- Given exercise
Among the items below, reproduce verbatim the stretch from the line containing "741x497 pixels. How" through the line containing "The height and width of the screenshot is (658, 1294).", including both of those lines. Output only those lines.

- Dataset entries
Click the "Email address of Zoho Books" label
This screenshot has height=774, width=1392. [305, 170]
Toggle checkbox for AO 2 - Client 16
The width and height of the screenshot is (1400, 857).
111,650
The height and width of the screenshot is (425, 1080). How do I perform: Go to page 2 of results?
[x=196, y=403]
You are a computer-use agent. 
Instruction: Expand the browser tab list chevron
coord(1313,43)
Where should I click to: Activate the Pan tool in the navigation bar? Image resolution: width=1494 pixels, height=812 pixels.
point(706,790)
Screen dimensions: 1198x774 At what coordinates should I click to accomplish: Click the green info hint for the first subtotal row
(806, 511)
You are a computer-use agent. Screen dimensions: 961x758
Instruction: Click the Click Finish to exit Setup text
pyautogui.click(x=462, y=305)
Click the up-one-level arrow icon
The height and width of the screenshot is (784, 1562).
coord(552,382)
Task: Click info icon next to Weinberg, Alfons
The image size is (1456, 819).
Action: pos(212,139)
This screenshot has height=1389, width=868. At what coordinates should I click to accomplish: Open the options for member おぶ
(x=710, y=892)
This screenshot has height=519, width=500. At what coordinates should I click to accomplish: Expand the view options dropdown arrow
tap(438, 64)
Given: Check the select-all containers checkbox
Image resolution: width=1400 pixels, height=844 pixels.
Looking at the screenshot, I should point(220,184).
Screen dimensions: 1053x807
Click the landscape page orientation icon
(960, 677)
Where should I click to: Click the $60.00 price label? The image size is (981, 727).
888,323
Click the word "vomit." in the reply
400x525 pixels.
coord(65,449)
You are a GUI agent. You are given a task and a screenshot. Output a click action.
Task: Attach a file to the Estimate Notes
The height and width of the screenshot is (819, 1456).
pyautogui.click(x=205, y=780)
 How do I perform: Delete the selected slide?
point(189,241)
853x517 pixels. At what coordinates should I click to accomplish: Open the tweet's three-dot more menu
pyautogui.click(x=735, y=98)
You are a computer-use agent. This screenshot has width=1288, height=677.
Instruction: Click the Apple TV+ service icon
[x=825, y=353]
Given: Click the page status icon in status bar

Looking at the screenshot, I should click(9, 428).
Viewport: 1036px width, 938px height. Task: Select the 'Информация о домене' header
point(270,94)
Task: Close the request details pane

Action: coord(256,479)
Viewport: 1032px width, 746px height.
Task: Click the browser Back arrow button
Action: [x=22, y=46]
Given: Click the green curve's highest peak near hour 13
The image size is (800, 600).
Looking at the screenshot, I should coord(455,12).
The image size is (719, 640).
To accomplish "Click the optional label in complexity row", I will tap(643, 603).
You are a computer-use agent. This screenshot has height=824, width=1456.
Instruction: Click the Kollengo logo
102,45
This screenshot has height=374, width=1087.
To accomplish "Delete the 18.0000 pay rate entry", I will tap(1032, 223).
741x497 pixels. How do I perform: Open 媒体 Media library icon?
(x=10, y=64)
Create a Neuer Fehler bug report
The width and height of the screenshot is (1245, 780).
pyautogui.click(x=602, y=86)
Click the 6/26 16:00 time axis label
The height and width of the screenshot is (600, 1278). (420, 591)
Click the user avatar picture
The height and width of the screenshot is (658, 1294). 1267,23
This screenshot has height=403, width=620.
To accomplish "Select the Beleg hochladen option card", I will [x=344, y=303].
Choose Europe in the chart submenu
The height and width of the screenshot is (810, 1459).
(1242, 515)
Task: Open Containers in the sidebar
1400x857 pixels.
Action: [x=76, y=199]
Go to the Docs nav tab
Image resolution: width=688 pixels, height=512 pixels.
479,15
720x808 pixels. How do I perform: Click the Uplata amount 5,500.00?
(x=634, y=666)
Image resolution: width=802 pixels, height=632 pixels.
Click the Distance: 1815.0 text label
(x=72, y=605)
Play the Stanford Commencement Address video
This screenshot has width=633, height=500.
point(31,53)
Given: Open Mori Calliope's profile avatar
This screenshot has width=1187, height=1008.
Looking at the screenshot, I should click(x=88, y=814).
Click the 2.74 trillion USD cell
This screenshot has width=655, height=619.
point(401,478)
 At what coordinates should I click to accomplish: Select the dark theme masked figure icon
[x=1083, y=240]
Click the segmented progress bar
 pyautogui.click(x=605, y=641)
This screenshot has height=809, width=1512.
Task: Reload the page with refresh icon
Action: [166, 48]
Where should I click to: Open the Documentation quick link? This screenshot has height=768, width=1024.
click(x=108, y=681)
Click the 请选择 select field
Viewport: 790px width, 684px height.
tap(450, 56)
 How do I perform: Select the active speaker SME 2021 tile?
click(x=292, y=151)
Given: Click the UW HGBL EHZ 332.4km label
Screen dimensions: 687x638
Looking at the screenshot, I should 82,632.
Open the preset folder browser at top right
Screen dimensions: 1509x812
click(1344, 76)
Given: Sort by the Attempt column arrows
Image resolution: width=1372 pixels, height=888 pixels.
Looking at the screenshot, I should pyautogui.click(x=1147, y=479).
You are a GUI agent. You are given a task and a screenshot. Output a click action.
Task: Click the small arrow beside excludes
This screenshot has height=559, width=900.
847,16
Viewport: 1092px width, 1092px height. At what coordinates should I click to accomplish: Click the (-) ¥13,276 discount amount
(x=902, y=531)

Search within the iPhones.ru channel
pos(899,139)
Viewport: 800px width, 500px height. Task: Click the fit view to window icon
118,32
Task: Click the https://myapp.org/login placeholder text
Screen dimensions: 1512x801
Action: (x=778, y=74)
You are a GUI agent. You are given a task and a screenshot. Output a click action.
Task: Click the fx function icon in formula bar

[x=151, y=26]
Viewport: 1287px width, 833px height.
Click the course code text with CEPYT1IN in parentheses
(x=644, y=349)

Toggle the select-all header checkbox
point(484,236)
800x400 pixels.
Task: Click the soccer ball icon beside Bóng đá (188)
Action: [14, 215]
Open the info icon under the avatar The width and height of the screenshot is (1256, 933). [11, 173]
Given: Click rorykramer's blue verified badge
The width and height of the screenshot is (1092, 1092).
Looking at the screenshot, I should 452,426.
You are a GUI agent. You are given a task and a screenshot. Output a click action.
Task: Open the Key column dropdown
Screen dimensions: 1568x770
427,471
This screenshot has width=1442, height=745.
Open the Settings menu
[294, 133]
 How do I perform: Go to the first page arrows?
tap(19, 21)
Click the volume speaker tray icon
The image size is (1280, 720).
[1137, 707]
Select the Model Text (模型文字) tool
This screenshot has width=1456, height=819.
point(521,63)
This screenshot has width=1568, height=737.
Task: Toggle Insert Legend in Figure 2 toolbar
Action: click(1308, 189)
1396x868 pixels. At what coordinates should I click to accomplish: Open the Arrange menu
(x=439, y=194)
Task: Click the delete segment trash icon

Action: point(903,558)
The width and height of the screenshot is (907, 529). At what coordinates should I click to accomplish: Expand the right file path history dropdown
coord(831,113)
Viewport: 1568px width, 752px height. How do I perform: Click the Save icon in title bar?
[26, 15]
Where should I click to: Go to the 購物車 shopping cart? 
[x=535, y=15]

- Solution for this exercise
741x497 pixels. How do I perform: Open 媒体 Media library icon?
(x=10, y=64)
Create a Neuer Fehler bug report
The width and height of the screenshot is (1245, 780).
pyautogui.click(x=602, y=86)
Click the 6/26 16:00 time axis label
The height and width of the screenshot is (600, 1278). (420, 591)
Click the user avatar picture
The height and width of the screenshot is (658, 1294). 1267,23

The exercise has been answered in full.